Histórias de competidor

A esposa de Américo, Lia Kunrath, 73, também competiu, pela categoria feminina. Naquele ano, era ela quem dirigia e a cunhada fazia a “navegação”. O irmão ia no banco de trás para aproveitar o passeio. No caminho, em uma estrada de Colinas, o carro teve problemas. “Caiu o cano de descarga, alguma coisa assim soltou e tinha uma criança com um caminhãozinho na rua. Não tivemos dúvidas, pedimos a cordinha do caminhão do menino, meu irmão pegou e amarrou. O caminhãozinho nos salvou”, recorda Lia.
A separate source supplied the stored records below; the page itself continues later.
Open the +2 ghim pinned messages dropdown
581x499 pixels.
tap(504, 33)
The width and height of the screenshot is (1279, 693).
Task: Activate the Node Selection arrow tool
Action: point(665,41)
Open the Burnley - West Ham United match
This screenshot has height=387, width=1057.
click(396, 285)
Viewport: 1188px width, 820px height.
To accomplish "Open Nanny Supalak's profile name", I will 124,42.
Outra história que ela lembra foi da dificuldade para subir uma estrada no Morro Gaúcho, em Arroio do Meio. Ela dirigia um Fiat 1100. Para resolver o problema, o irmão sentou no capô do carro enquanto Lia acelerava.
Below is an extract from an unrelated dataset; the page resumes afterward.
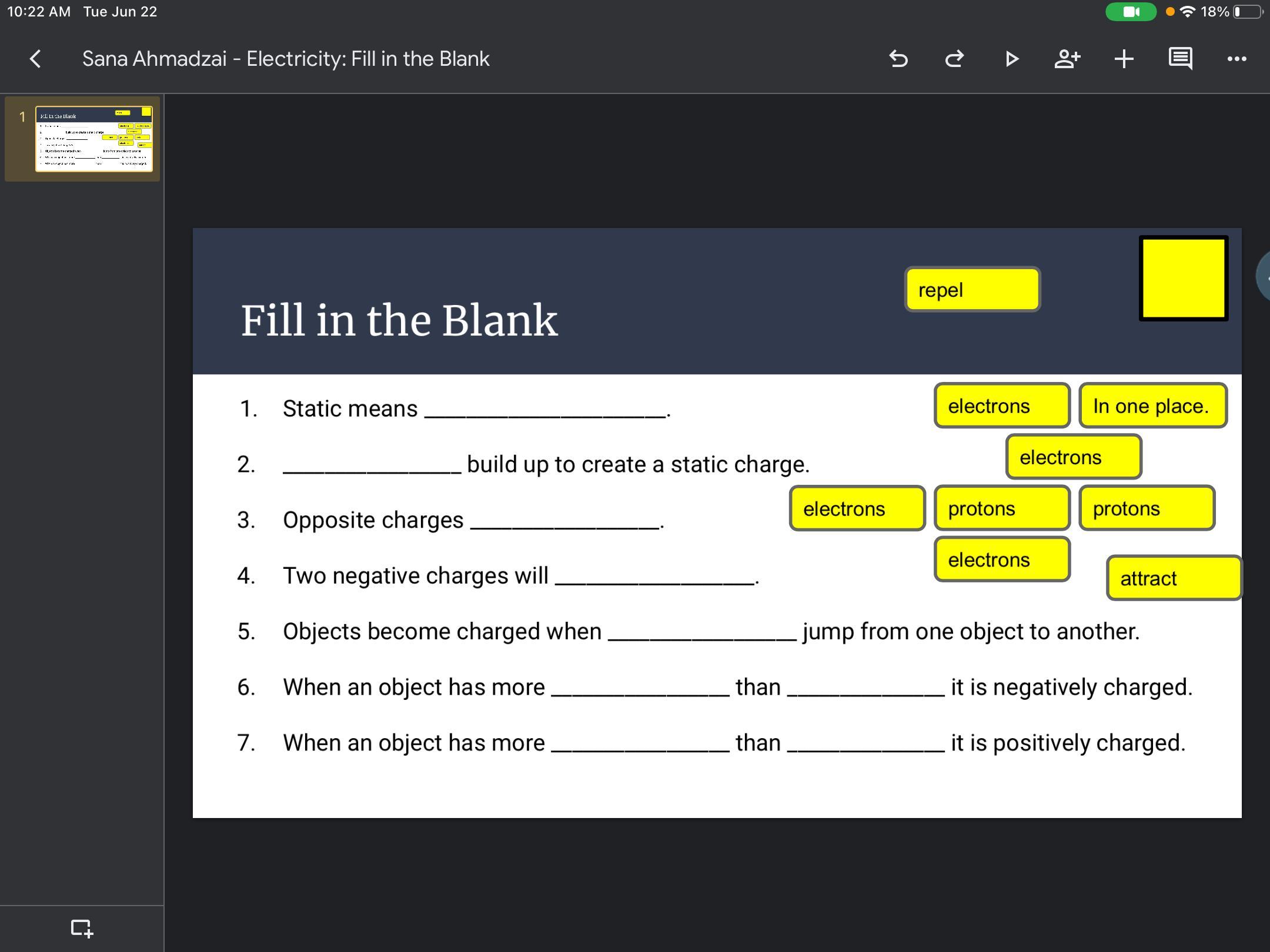Open the three-dot more menu
Image resolution: width=1270 pixels, height=952 pixels.
point(1236,59)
O evento foi palco de muitas aventuras. Em uma das edições, um dos carros atolou em uma área rural e os participantes pediram dois bois emprestados para tirar o veículo do atoleiro. Ganhar a prova nem sempre era o mais importante, e muitas pessoas gostavam mesmo era da brincadeira.

Laurinho gostava de vencer e profissionalizou o carro para as provas (Foto: Bibiana Faleiro)

Pelo trajeto do Rally

Organizar o Rally não era fácil. Pelo contrário, com o tempo, passou a exigir de seis a oito meses de preparação. A comissão tinha que conhecer os caminhos passando pelo interior, marcar as distâncias e pedir autorizações. “Tu tem que ir por todos os lados, marcar todas as curvas, o tempo. Depois a gente via se a estrada era boa ou ruim e dávamos as velocidades”, explica Américo.
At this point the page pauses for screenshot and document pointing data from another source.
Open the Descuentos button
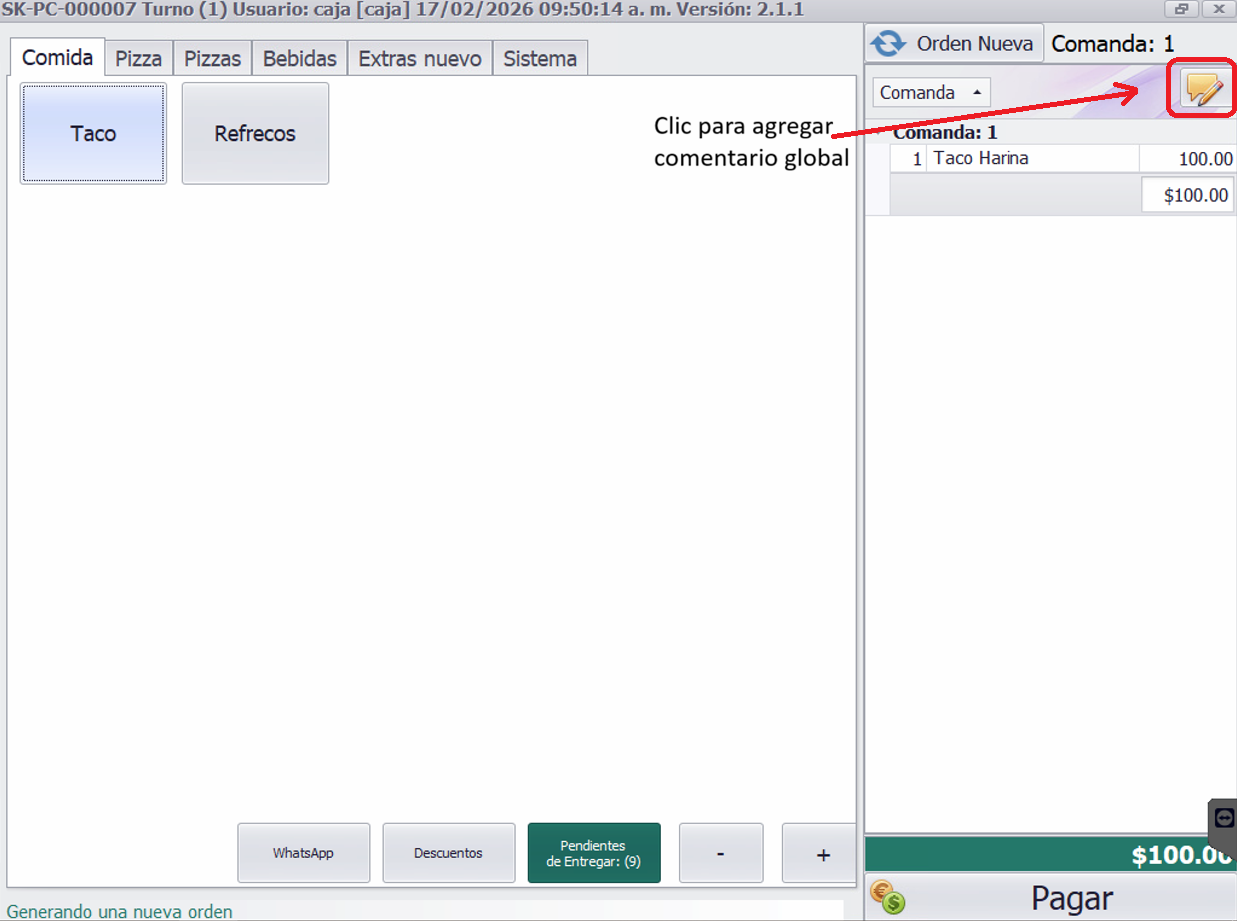 (x=448, y=853)
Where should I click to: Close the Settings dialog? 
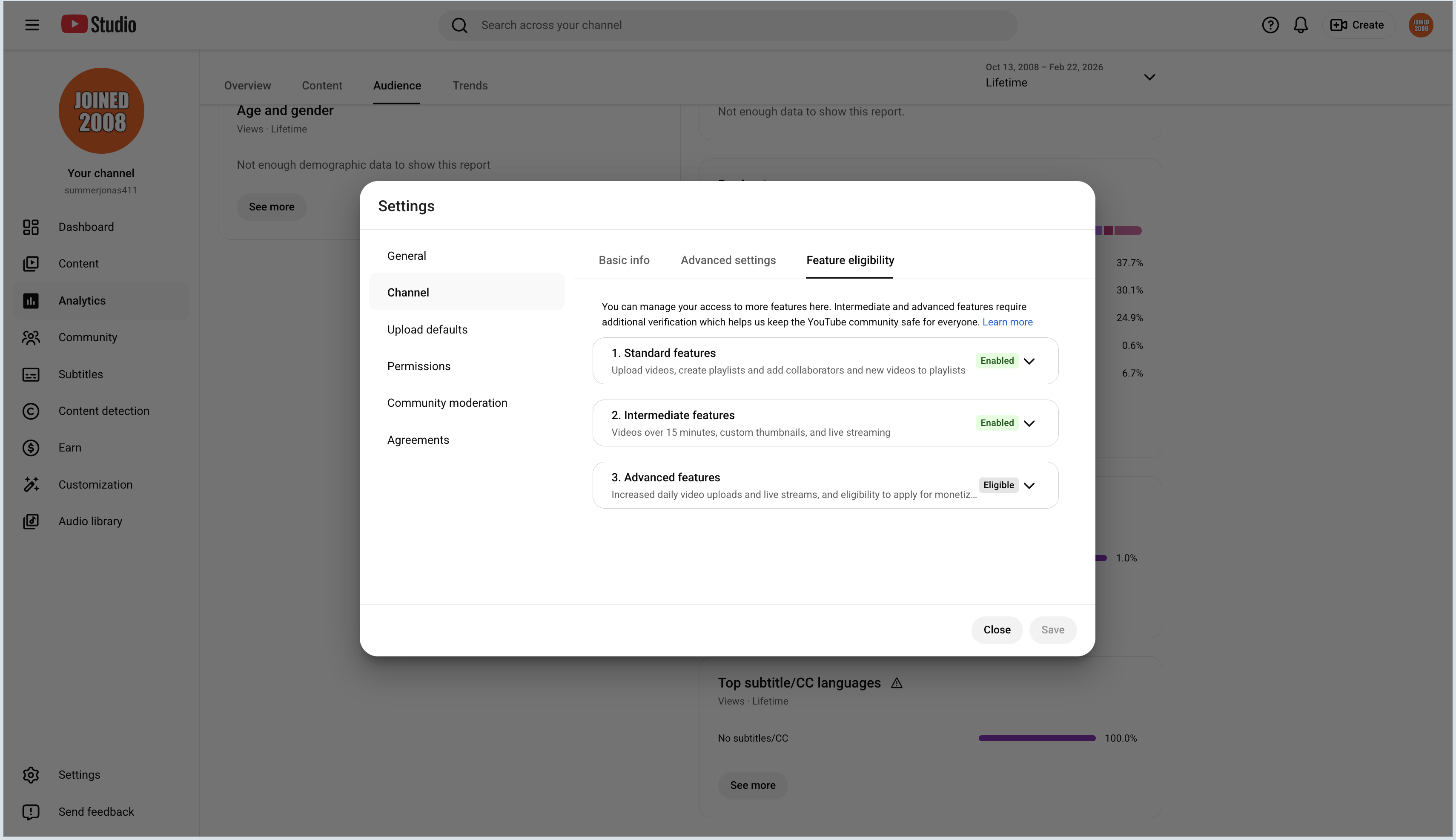pyautogui.click(x=997, y=630)
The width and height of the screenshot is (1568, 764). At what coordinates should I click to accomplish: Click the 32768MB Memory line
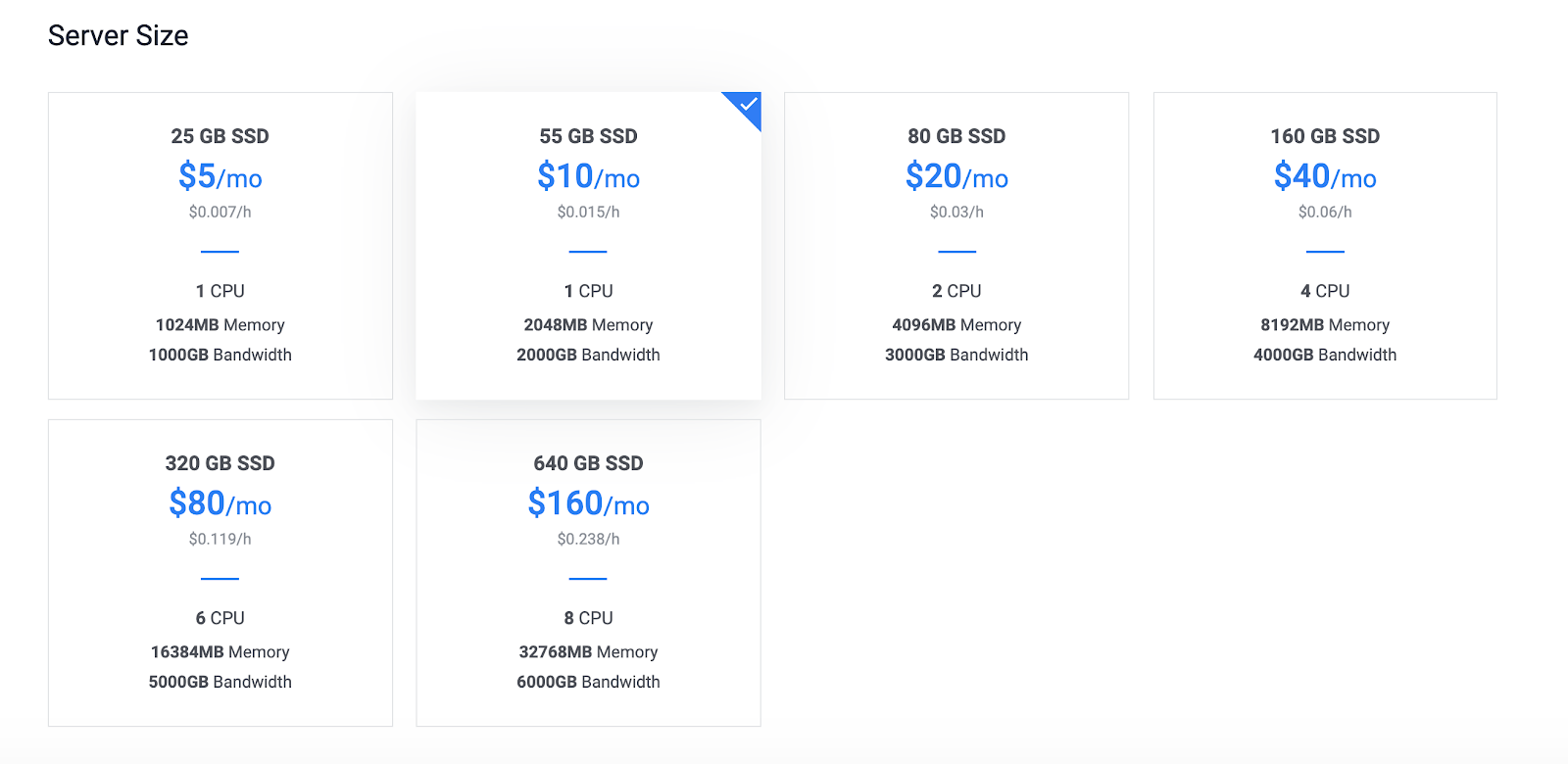point(588,652)

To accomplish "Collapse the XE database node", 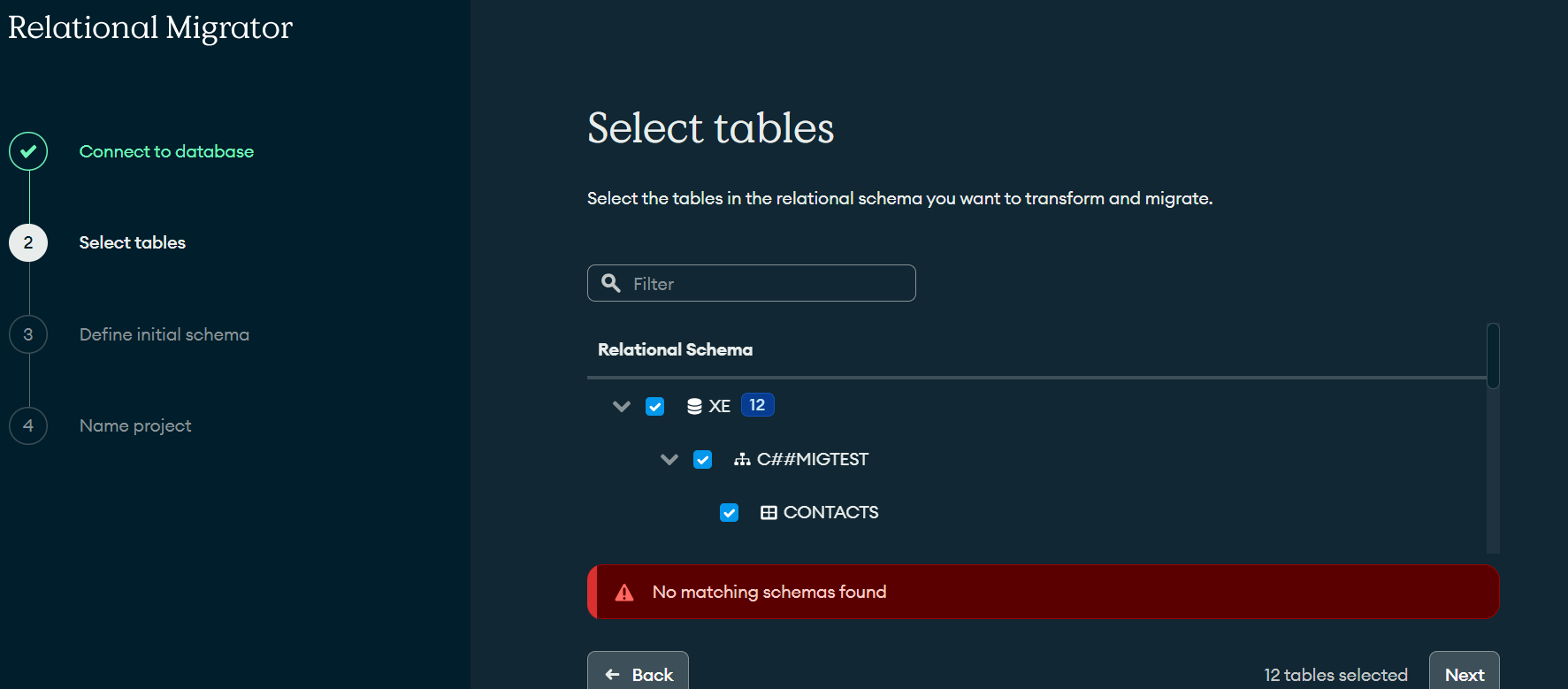I will tap(622, 406).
Quem também esteve na organização foi Laurinho Bündrich, 60, que era também competidor. “Quando comecei, passei a profissionalizar meu carro. Nós tínhamos hodômetros parciais, tudo o que um carro de rally precisava na época, porque eu ia pra ganhar”, conta.

No início, o Rally era como uma gincana com provas durante o trajeto. Entre elas, pegar uma maçã com a boca em um recipiente com água, colocar uma linha em uma agulha, ou mesmo martelar uma pequena tachinha com uma marreta. Mais tarde, passou a ter características próprias de um rally de regularidade e alguns pilotos se profissionalizaram. Na terceira edição, a JCI organizou também o primeiro Bicicross infantil e o primeiro Moto passeio, que teve Laurinho como um dos pilotos, nos dias 15, 16 e 17 de novembro de 1985.

Uma das características do Rally da JCI eram os “pega-ratões”. “Durante o caminho, alguns trechos saíam do mesmo lugar. Um posto, por exemplo, a primeira vez se passava pela esquerda, fazia toda a volta e chegando lá de novo, era preciso virar à direita. Quando tinha algum piloto meio perdido, ele só seguia o carro da frente, ia direto para o segundo trajeto e chegava no próximo PC com dez minutos de antecedência”, conta Laurinho.

Os competidores recebiam prêmios de participação. Mas outras premiações também eram distribuídas para os primeiros colocados, os destaques e as personalidades. “Tinha o tonto, o perdido, o azarão, o contramão, aquele que sempre estava na direção errada”, lembra Laurinho. O Rally foi realizado até 1990 pelos veteranos.

André Kronbauer, com o microfone na mão, na organização da oitava edição do Rally (foto: arquivo pessoal)

Anos mais tarde e o fim

Depois de alguns anos sem evento, em 2002 o Rally voltou a ser organizado pela JCI, na sua oitava edição, enquanto André Kronbauer, 52, era presidente da entidade. “O objetivo do projeto sempre foi desenvolver lideranças dentro do grupo, esse é o propósito da JCI, e o ‘Auto passeio’ também foi importante porque trouxe muitas pessoas de todo o Vale”, conta Kronbauer. Além disso, o evento também servia para arrecadar alimentos e valores para instituições e era um momento de lazer para a comunidade.

As provas, que duravam dois dias, começavam aos sábados de manhã. Durante a noite, os cerca de 500 participantes e comissão organizadora se reuniam em um município para jantar e pernoitar. No dia seguinte, era oferecido um café da manhã, muitas vezes patrocinado pelas prefeituras, que aproveitavam para divulgar os município, e o Rally continuava no domingo.

“A gente aprendia e se divertia ao mesmo tempo, conhecia diversos lugares e amigos. Também conhecíamos os pontos turísticos do Vale do Taquari”, comenta Kronbauer.

Os trajetos passavam por asfaltos nos centros das cidades, por rodovias e estradas de chão, em lugares como Forquetinha, Progresso, Boqueirão do Leão, Arroio do Meio, Estrela e tantos outros no Vale do Taquari, até 2008, quando teve a 13ª e última edição.